YOUR ASSIGNMENT:
For every line in the records below that contains the word "will", add one to a count, and report only that count.

────

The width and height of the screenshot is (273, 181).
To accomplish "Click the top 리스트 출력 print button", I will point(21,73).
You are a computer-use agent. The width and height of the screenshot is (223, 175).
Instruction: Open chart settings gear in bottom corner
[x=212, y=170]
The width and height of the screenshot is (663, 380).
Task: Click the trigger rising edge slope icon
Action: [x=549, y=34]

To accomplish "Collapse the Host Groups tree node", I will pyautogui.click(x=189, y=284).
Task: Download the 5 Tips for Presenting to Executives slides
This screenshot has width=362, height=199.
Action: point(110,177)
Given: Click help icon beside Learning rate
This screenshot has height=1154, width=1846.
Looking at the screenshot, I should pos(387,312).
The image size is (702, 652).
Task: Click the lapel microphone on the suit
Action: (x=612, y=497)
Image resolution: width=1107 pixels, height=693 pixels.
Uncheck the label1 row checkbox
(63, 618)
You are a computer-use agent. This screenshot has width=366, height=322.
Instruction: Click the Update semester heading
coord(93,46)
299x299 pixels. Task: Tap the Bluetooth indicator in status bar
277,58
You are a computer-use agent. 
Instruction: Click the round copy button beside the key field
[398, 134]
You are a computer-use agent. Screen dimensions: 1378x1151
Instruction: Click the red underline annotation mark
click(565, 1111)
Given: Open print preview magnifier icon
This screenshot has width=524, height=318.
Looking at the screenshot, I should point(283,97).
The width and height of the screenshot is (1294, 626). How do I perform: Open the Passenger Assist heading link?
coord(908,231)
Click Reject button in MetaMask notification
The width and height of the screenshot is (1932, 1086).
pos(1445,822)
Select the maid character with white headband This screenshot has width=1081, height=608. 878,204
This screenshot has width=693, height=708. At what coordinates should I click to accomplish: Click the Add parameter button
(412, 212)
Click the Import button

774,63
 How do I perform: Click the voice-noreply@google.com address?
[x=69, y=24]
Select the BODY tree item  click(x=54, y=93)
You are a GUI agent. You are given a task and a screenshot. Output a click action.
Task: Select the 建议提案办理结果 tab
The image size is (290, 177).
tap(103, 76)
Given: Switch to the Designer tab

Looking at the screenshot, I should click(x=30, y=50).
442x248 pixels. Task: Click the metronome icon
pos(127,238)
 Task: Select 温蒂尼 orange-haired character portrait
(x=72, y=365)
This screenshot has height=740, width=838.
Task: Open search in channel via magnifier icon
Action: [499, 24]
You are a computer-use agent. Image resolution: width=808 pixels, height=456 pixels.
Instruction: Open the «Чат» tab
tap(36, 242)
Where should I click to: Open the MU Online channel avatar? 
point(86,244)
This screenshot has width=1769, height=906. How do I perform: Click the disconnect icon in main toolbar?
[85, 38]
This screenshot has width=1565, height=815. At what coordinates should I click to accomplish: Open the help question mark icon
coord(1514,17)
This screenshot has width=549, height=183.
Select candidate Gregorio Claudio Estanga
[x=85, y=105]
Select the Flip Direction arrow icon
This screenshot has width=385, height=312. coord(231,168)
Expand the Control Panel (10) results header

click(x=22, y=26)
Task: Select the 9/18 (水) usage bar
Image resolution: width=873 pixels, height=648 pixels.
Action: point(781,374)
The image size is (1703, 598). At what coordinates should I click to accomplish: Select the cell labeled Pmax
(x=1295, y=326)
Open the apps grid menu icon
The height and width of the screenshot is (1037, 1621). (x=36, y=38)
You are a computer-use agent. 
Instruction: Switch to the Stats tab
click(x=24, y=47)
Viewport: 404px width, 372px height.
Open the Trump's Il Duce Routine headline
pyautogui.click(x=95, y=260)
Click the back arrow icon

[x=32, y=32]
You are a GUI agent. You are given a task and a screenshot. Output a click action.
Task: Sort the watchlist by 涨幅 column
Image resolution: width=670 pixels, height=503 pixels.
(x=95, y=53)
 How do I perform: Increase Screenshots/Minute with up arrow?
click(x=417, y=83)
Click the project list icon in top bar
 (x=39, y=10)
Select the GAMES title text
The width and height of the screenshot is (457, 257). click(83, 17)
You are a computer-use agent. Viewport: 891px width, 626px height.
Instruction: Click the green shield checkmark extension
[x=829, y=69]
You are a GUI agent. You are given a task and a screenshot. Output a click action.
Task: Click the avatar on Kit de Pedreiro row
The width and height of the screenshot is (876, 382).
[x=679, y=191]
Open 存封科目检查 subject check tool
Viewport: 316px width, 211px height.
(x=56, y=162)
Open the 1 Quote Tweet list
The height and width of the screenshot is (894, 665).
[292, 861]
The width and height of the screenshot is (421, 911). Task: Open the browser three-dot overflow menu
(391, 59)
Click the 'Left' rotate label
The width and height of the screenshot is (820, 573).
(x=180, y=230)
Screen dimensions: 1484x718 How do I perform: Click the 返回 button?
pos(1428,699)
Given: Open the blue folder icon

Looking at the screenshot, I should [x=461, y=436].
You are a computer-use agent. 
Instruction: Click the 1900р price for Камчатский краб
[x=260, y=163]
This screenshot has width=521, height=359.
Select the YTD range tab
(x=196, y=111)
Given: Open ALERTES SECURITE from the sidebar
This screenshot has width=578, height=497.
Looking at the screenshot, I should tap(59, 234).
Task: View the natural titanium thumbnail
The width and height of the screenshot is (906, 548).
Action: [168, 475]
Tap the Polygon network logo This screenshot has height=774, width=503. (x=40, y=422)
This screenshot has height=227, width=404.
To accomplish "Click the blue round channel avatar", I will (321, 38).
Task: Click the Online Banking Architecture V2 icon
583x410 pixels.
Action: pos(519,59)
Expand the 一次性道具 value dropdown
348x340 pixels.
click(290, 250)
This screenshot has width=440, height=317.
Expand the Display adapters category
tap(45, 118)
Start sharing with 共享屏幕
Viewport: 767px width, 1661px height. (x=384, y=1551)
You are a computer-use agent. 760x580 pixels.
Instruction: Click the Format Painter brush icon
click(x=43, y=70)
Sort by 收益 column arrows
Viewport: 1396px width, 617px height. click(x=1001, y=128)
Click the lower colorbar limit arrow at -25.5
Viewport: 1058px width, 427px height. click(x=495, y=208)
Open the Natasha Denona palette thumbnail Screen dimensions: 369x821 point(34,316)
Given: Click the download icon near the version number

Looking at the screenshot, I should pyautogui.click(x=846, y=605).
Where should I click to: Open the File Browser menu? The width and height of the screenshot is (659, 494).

────

WRITTEN RESPONSE:
3